Should We Do "Computer Science"? - epall
http://use.perl.org/~Ovid/journal/38596

======
ggchappell
I would say this article is discussing two separate problems: (1) the gulf
between research and practical software development, and (2) low-quality C.S.
graduates.

IMHO, the first is not really a problem, or at least not a big one. Part of
the way a field advances is that researchers are free to try out any old idea,
to see if it is any good. Most of them aren't, but we don't know which are
worthwhile until we try them out. So it helps that researchers are
disconnected from the process of making salable products. "Make something that
sells in two months" is not a good way to get people to try out interesting
new ideas.

The result is a slow filtering of ideas from research into practice.
Occasionally, a university researcher comes up with something that the
programmer on the street can immediately pop into a product (RSA encryption,
bump mapping, Introsort, ...) but this is not the norm; nor, I think, should
we expect it to be.

The second problem (low-quality C.S. graduates) is more serious. The writer's
suggestions are not particularly new; they amount to putting more of what is
often called "software engineering" into the C.S. curriculum. And part of the
problem there is that it is difficult to do large projects in a university
course setting. When you don't do large projects, all that stuff (teams,
complexity management, ...) is not really needed. So, while this second
problem is worth pointing out, I don't think there are going to be any quick
fixes for it.

------
mdakin
Much can be learned by looking at other fields which do complex "design based"
work and are much older than Computer Science. In particular the various other
engineering disciplines and the discipline of architecture. In these fields
you go to school to get a broad-based exposure to the various facets of the
field, learn the critical mathematics and language used in the field, get some
in-depth information about some slices of the field which particularly
interest you, and do some simulation of "real world" design work which
involves the creative aspects, teamwork, etc.

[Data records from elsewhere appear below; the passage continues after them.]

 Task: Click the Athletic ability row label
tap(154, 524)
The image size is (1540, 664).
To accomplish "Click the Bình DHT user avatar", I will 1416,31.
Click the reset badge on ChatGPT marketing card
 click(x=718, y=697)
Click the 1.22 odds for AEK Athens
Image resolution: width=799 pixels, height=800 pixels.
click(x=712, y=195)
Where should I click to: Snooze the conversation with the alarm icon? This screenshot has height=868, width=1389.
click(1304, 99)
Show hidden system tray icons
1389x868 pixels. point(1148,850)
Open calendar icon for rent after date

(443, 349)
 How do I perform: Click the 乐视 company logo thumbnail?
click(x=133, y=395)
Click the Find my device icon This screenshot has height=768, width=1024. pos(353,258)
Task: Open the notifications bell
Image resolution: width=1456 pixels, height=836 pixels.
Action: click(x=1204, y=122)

When you come out of these programs you're neither an "Engineer" nor are you
an "Architect" and using those titles next to your name is actually _illegal_.
There is no expectation that the academic training produce a finished
professional.

You then continue on another multi-year process of test-taking and working as
an apprentice. Of learning the actual _real world_ facets of the field. Facets
which involve management, teamwork, business, people, design, how to deal with
long, complex projects, scheduling, budgeting, etc. In short all the boring
details which separate the dilettante from the professional.

Finally after you complete your state-mandated term as an apprentice you take
some tests, submit a portfolio of your work to the government and assuming you
are actually good enough you get your stamp, can use your title, and basically
be counted on to do a professional job.

This system while cumbersome actually has a proven track record of working and
producing capable professionals. Buildings often actually get built on time
and budget and they rarely fall down onto people.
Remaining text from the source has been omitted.